Cache is not being loaded when code is called from a Jupyter notebook

I have a function get_dataset() that downloads a Dataset from s3 and then runs some maps and filters on it. When I run this code outside of a notebook, it loads the cached versions of these operations, but when I call get_dataset() from within a Jupyter notebook, it re-computes and creates its own set of cache files (which it will load if I run again from within the notebook). I did ensure that in both cases it’s downloading and loading the Dataset from the same path, and the new cache files are living alongside the original ones.

I’d love to be able to access my cached Datasets from within the notebook… any thoughts?

Any change you make to the function you pass to map causes it to recompute. Defining your function in a jupyter notebook or outside may affect this.

Hi, I’m sorry if I wasn’t clear. The code inside get_dataset() doesn’t change. Only the context in which I’m calling it. For example, within the notebook if I call dset = get_dataset() it re-computes everything and creates its own cache files. But if I call !python /path/to/test/script.py where dset = get_dataset() is called from inside scipt.py, then it loads the cached files.

It seems that the call coming from within the notebook itself changes the hash?

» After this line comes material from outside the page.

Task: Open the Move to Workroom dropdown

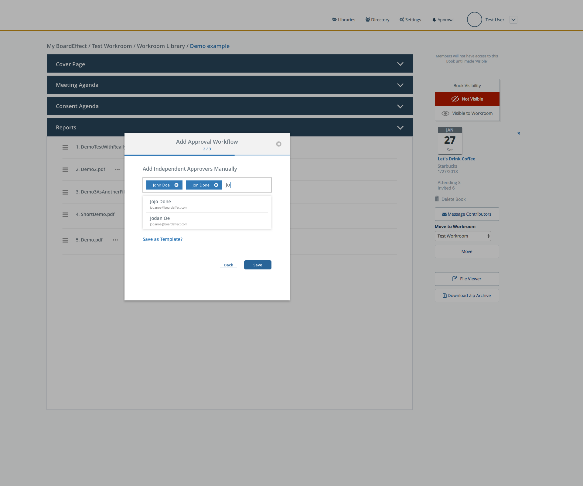Action: [x=463, y=236]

Outline of what I’m doing:

From inside /path/to/test/script.py I do:

def get_dataset():
    # cached download and load dataset
    dir = cached_download()
    dset = datasets.load_from_disk(dir)
    # run some maps and filters
    dset = dset.filter(...)
    dset = dset.map(...)
    dset = dset.map(...)
    dset = dset.filter(...)

    return dset

if __name__ == '__main__':
    # this will compute the first time and re-load the cache every time thereafter
    dset = get_dataset()

Now inside the notebook

# this recomputes EVEN IF I ALREADY COMPUTED IT AS ABOVE
# if run a second time it loads the new cache files which live alongside the original cache files
# (i.e. in the same directory with the dataset arrow file)
import get_dataset
dset = get_dataset()

# interestingly, this will load the original cached arrow files from the script
!python /path/to/test/script.py

I hope that helps.

I think it might be because the __module__ and __globals__ of your function are different from within your script and within a notebook.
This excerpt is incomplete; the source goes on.